The Government and key milling industry stakeholders have clarified that Statutory Instrument (SI) 87 of 2025 does not apply to wheat, and therefore cannot be used to justify any increase in the price of bread.
Authorities say the statutory measure, gazetted last month, is intended to secure markets for local maize and other grains, ensuring guaranteed buyers for farmers - while explicitly excluding wheat from its provisions.
Speaking during the commissioning of the AI-powered Grain Marketing Board (GMB) Mutare Silo Complex yesterday, Permanent Secretary for Lands, Agriculture, Water, Fisheries and Rural Development, Professor Obert Jiri, dismissed claims linking the new regulation to bread price hikes.
"SI 87 of 2025 allows the importation of grains by agro-processors, millers and stock feed manufacturers," said Prof Jiri. "It seeks to protect local farmers by ensuring they have off-takers for their grain and that processors source at least 40 percent of their raw materials locally."
He explained that the regulation introduces a US$10 per tonne application fee on maize imports, but does not affect wheat, soya beans or other grains.
"There have been no changes on wheat, which continues to be imported free of charge. There is therefore no justification for any increase in the price of bread or flour," Prof Jiri said.
He added that Zimbabwe's current maize supplies remain adequate, with strong local harvests keeping prices stable for both maize grain and maize meal.
Mega Market Managing Director, Mr. Shiraan Ahmed, echoed the Government's position, assuring consumers that bread and flour prices will remain stable.

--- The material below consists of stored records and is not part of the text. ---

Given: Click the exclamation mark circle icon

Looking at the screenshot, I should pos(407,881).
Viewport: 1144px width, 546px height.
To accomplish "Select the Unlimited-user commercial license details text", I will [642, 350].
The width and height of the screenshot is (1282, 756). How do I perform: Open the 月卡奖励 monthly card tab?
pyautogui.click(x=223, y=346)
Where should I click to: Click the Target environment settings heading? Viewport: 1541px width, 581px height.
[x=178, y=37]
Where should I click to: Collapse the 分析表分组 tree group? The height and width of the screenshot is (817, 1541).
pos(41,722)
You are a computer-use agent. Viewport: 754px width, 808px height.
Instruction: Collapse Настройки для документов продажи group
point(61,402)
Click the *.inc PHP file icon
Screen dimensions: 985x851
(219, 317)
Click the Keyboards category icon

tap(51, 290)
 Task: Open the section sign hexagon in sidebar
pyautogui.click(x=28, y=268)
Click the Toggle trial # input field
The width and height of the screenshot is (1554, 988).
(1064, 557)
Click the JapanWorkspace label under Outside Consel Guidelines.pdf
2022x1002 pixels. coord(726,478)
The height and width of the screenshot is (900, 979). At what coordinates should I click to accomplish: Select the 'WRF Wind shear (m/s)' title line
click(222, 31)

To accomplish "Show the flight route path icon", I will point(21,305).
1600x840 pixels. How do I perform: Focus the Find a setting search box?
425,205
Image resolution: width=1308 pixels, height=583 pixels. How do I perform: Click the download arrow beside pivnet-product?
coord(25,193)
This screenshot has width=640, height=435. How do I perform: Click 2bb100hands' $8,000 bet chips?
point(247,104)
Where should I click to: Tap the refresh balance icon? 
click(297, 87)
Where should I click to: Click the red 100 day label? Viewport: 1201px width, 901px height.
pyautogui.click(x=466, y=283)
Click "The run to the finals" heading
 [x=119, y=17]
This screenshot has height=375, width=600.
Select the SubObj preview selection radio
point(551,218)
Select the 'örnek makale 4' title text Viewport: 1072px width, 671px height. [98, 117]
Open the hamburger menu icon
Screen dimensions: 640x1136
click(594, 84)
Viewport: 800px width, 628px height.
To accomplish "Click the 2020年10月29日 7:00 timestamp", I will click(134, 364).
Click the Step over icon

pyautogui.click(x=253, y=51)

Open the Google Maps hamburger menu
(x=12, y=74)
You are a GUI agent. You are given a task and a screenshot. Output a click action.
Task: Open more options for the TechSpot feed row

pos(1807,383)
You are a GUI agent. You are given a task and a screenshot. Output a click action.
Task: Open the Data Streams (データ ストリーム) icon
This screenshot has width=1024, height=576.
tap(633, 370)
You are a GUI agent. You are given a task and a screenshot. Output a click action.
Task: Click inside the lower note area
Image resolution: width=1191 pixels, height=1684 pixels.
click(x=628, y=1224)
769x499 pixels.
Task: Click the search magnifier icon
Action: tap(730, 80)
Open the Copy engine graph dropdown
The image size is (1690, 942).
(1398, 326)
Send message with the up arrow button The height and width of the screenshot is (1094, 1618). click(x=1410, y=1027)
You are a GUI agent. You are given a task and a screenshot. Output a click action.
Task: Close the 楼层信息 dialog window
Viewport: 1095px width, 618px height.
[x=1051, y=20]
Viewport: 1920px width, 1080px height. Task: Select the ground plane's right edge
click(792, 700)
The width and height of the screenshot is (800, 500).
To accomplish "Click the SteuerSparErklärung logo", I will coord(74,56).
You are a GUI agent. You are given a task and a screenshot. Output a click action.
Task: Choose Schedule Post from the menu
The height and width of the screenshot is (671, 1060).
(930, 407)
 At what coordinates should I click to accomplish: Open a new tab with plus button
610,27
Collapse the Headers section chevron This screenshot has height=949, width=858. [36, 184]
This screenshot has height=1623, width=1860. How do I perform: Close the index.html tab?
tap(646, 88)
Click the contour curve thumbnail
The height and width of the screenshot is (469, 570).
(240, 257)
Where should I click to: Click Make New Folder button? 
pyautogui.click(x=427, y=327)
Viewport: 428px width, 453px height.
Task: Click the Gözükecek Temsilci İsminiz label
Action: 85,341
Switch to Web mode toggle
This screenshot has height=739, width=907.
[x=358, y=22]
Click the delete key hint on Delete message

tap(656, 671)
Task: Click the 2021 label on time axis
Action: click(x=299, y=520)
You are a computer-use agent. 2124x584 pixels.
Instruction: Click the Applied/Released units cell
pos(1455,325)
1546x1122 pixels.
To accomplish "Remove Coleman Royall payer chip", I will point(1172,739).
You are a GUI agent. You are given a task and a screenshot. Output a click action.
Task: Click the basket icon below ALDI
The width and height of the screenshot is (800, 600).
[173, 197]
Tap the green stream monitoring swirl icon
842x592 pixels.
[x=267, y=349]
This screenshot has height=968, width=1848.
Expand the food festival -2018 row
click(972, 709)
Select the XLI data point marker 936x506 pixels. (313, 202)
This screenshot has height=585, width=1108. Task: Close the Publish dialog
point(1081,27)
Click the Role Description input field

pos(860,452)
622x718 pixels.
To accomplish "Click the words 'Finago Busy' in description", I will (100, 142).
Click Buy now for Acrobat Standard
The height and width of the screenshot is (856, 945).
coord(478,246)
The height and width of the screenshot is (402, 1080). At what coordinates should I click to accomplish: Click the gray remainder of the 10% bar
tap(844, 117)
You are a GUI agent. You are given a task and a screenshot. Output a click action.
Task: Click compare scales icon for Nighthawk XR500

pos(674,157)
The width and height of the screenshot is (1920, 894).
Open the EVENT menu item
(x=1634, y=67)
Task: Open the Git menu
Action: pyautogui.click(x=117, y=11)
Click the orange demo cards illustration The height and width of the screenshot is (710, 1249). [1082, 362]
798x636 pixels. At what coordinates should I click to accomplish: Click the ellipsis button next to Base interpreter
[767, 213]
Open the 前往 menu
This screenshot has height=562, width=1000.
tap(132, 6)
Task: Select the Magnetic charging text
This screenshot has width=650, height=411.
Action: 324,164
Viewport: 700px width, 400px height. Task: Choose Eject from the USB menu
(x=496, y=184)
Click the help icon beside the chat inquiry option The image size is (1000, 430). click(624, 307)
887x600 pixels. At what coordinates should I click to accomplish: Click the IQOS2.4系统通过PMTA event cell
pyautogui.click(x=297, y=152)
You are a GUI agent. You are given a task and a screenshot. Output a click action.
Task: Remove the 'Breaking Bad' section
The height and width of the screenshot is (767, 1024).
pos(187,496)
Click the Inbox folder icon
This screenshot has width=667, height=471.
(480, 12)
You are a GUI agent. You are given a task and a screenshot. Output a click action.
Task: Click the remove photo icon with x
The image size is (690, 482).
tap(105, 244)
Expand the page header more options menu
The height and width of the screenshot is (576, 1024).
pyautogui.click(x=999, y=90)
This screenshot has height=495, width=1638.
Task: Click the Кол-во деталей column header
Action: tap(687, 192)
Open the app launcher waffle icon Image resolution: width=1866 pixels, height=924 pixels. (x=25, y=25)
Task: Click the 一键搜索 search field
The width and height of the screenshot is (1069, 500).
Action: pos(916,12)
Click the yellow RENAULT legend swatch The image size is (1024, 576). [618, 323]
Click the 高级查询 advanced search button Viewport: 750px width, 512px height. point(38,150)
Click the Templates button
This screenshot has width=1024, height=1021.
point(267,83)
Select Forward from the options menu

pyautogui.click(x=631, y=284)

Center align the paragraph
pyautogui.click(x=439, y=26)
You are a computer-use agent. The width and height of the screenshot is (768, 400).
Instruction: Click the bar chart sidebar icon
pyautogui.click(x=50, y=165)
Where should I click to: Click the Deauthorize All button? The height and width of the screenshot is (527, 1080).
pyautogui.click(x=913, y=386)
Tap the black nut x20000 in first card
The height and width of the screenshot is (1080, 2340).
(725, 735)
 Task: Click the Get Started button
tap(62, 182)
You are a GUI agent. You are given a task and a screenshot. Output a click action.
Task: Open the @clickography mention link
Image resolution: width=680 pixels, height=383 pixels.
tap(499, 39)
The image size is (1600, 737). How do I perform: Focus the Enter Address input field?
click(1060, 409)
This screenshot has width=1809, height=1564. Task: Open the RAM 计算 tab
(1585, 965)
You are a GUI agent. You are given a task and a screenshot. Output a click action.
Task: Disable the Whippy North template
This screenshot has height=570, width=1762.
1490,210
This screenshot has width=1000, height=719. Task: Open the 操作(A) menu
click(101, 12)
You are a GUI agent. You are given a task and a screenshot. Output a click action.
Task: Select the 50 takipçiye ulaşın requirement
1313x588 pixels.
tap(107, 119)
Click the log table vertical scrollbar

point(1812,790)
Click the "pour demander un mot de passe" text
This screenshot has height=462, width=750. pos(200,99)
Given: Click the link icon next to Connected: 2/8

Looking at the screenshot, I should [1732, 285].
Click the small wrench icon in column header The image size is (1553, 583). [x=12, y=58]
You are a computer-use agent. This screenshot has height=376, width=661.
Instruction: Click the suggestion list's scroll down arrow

"The Agricultural Marketing Authority's clarification this morning makes it clear - the US$10 levy only applies to maize imports, not wheat," he said. "Following this clarity, there's no ambiguity, and I'm confident prices will remain stable. Bread should stay at US$1, and no increases are anticipated."
Mr. Ahmed noted that global maize prices have also declined, offsetting the new import levy's impact on mealie-meal prices.
In a separate statement, the Agricultural Marketing Authority (AMA) said SI 87 of 2025 was promulgated on September 5, 2025, to promote structured grain importation and value chain financing.
"The instrument encourages investment in local agricultural production, prevents opportunistic imports that undermine domestic farmers, and enables targeted importation of raw materials to address production gaps," AMA said.
The Authority added that the statutory instrument derives its powers from the Agricultural Marketing Authority Act [Chapter 18:24], which authorises AMA to impose levies on agricultural produce - including imports - to promote orderly marketing and sector development.